I had another thought. If the main issue is receiving garbage data, it should be possible somehow to detect when this occurs and try again. The first thing that comes to mind is:
SimpleVector a,b;
do
{
a = new SimpleVector( myObject.getTransformedCenter() );
b = new SimpleVector( myObject.getTransformedCenter() );
}while( !a.equals( b ) );
If a change occured in the middle of one of the calls to getTransformedCenter() and garbage results were received, then the two results would not be equal. There is probably an error in my logic, but it seems reasonable
Also, I was wondering about the double-buffer concept you mentioned. Even if you were getting the data from a seperate buffer, wouldn't it still be possible that the seperate buffer was getting updated during the attempt to retrieve it's contents, and thus you would get garbage results?

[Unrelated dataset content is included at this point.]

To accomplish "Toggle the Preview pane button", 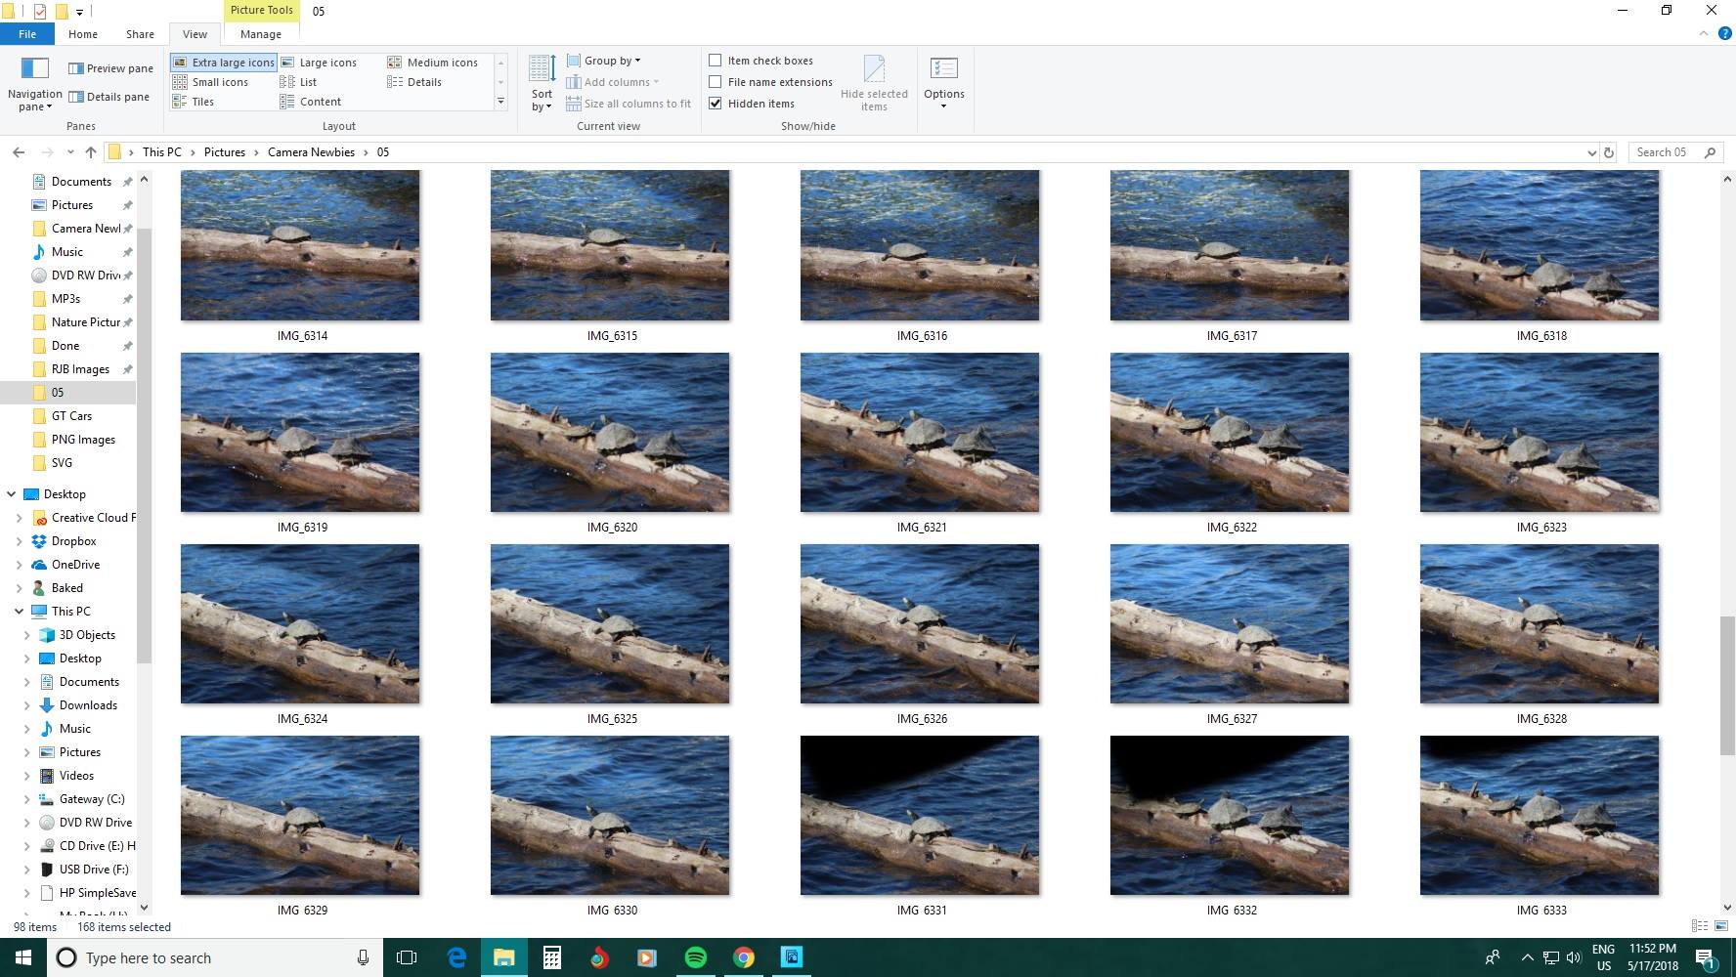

Of course, in the example you indicated that you are queueing changes to be made after rendering is complete (I haven't looked at the example, but I assume the shadow copy is getting "locked" until you are finished changing it, so the other thread doesn't try and read from it while it is being changed). Unfortunately I can't use a locking mechanism in my application, because this would be for the SoundManager, and I can't require users to make changes to their programs.
My concern is that, the way SoundManager works now, the user calls the "tick()" method every frame from the rendering thread, but this could result in lag if the user creates many sources that must all be looped through each frame (ex. when the camera is translating - all sources must be re-sorted by distance from listener).
I suppose I could design the class so it breaks the work down into smaller chunks if there are too many sources, to essentially emulate what happens when using a seperate thread.
OR WAIT - I just had a thought -- I could calculate only the source distances in the tick() method, and store them in a second buffer (and I could lock elements while they are being updated). THEN I do the sorting and culling on a seperate thread... That might just work!
Anyway, thanks for the discussion -- given me a lot to think about.